:: YOUR GOAL ::
Reproduce the part below that opens with the line containing "Open the 构建 menu in main menu bar" and closes with the line containing "Action: point(83,16)", changing "Switch" to "Change" and leaving everything else unchanged.

:: DATASET ROWS ::
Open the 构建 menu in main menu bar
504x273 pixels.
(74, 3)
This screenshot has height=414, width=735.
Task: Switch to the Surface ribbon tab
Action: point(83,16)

...

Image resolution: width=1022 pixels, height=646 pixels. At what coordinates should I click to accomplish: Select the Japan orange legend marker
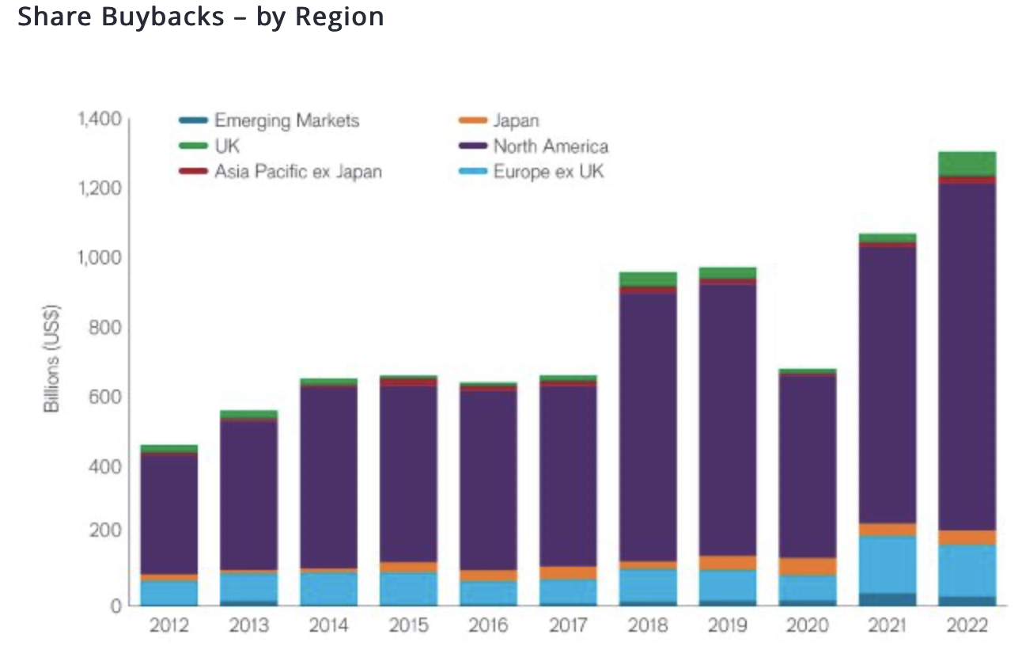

:: COMPLETE OUTPUT ::
Open the 构建 menu in main menu bar
504x273 pixels.
(74, 3)
This screenshot has height=414, width=735.
Task: Change to the Surface ribbon tab
Action: point(83,16)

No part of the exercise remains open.